Document section:
---------------
BOSTON (Reuters) – At the risk of being dropped from Texas pension funds, BlackRock Inc has ramped up its message that the world’s largest asset manager is a friend of the oil and gas industries.
As a large and long-term investor in fossil fuel companies, “we want to see these companies succeed and prosper,” BlackRock executives wrote in a letter that a spokesman confirmed was sent at the start of the year to officials, trade groups and others in energy-rich Texas.
“We will continue to invest in and support fossil fuel companies, including Texas fossil fuel companies,” states the memo, signed by Dalia Blass, BlackRock’s head of external affairs, and Mark McCombe, BlackRock’s chief client officer.
Although the message is consistent with its other statements, the emphasis is new after years in which BlackRock has stressed its efforts to take climate change and other environmental, social and governance (ESG) issues into account in its investment and proxy voting decisions.
BlackRock faces a balancing act as some pension funds and endowments move to divest from fossil fuel stocks over climate-change concerns, and because of its size. Like rivals, BlackRock has declined to follow suit.
The U.S. securities regulator is developing a new rule on corporate climate-change disclosures.
In Texas, new legislation requires the state’s comptroller, Glenn Hegar, to draw up a list of financial companies that boycott fossil fuels. Those firms could then be barred from state pension funds like the $197 billion Teacher Retirement System of Texas, which has about $2.5 billion with BlackRock.
---------------
Data records:
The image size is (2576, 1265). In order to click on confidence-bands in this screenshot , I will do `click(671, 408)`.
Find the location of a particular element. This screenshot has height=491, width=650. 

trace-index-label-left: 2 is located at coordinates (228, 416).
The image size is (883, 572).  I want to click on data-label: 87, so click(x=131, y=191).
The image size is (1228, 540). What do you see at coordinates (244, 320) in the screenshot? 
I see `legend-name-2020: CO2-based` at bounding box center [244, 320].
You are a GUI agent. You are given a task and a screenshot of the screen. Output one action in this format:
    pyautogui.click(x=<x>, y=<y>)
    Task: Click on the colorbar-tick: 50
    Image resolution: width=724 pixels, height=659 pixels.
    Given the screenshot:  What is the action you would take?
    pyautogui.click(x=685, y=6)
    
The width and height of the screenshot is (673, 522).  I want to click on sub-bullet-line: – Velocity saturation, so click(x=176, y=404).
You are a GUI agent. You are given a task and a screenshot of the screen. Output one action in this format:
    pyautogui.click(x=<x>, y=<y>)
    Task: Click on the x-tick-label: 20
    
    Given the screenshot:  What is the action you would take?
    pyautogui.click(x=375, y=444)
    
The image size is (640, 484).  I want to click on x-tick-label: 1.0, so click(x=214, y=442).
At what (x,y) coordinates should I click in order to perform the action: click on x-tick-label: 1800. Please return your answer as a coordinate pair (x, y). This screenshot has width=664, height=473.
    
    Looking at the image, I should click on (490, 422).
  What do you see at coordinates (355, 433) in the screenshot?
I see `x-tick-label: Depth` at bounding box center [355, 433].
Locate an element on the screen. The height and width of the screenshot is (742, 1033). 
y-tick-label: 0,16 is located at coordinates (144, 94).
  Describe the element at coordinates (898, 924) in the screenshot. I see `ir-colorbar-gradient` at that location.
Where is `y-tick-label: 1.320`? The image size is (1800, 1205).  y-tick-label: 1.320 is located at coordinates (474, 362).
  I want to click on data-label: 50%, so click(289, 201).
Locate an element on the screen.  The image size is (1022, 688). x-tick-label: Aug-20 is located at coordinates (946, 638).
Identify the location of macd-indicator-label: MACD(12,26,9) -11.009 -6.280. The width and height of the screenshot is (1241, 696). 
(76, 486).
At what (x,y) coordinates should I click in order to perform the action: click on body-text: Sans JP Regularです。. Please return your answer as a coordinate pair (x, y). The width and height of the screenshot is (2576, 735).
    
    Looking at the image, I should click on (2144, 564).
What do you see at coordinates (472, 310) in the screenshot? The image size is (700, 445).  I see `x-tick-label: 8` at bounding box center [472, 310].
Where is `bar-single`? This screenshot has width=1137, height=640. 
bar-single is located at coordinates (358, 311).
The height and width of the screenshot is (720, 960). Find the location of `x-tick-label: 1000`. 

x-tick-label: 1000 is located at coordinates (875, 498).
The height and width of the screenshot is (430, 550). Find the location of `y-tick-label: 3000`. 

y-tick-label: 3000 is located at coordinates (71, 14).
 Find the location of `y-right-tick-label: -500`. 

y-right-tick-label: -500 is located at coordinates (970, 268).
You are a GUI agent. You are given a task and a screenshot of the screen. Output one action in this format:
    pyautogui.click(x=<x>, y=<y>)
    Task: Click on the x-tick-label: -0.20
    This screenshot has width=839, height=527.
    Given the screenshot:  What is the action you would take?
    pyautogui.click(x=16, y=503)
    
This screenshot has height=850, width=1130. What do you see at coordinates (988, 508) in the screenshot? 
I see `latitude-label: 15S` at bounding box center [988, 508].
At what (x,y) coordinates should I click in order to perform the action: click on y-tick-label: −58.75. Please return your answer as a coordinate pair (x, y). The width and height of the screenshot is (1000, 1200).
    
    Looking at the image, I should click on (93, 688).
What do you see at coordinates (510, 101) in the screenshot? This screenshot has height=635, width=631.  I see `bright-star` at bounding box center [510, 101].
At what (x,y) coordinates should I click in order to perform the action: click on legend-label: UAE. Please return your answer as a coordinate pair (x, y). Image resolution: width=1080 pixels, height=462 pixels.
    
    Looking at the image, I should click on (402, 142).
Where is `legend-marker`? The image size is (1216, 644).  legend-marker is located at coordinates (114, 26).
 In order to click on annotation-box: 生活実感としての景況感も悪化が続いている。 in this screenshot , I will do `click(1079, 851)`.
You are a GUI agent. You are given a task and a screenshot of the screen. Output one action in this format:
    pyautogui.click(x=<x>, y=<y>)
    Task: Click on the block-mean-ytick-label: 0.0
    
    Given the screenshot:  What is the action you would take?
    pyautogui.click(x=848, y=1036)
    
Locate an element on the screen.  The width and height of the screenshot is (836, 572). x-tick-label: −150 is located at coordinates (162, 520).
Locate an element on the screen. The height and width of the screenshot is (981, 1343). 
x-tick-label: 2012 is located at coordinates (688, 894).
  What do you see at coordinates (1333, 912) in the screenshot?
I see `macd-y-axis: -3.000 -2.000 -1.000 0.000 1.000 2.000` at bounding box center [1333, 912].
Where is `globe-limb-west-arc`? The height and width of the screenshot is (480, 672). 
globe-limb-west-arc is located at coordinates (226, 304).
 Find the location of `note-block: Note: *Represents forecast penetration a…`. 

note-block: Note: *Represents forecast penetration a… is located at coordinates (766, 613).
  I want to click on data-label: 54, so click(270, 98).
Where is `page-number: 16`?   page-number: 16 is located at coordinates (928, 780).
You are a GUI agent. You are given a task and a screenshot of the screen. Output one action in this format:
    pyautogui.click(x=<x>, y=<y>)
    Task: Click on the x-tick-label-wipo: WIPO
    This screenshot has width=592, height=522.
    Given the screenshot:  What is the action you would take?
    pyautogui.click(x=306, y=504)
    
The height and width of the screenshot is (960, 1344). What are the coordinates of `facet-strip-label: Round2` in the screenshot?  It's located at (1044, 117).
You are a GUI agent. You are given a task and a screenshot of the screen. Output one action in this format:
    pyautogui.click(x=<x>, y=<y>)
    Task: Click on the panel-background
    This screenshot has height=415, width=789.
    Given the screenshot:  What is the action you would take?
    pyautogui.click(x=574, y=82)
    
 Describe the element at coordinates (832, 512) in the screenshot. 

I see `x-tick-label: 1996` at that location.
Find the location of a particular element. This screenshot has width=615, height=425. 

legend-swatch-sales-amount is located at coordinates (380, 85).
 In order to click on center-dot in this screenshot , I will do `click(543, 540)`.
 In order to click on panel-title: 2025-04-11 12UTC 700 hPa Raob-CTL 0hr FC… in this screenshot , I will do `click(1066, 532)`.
---------------
Required work:
A. Write out the part of the BlackRock article that begins at the words "The U.S. securities" and ends after "billion with BlackRock.".
B. Extend the article on BlackRock and Texas beyond its last sentence.
The lines are separate material and are not part of the article on BlackRock and Texas.

Task results:
A.
The U.S. securities regulator is developing a new rule on corporate climate-change disclosures.
In Texas, new legislation requires the state’s comptroller, Glenn Hegar, to draw up a list of financial companies that boycott fossil fuels. Those firms could then be barred from state pension funds like the $197 billion Teacher Retirement System of Texas, which has about $2.5 billion with BlackRock.

B.
A spokesman for Hegar, a Republican, said via email his agency is “currently working to establish suitable candidates for the divestment list.”
BlackRock in its letter wrote that “we have not and will not boycott energy companies,” and cited holdings in Texas-based companies like Exxon Mobil Corp, ConocoPhillips and Kinder Morgan Inc.
Texas Lt. Governor Dan Patrick, a Republican, has called on Hegar to put BlackRock first on the list, citing among other things BlackRock’s statements in support of “net zero” targets for companies to reduce emissions. That amounts to a boycott under the new Texas law, Patrick wrote in a Jan. 19 letter, by invoking environmental standards beyond federal and state laws.
Many other top asset managers including Vanguard Group and State Street Corp have embraced similar efforts such as signing on to the Net Zero Asset Managers initiative.
Patrick’s office did not respond to questions.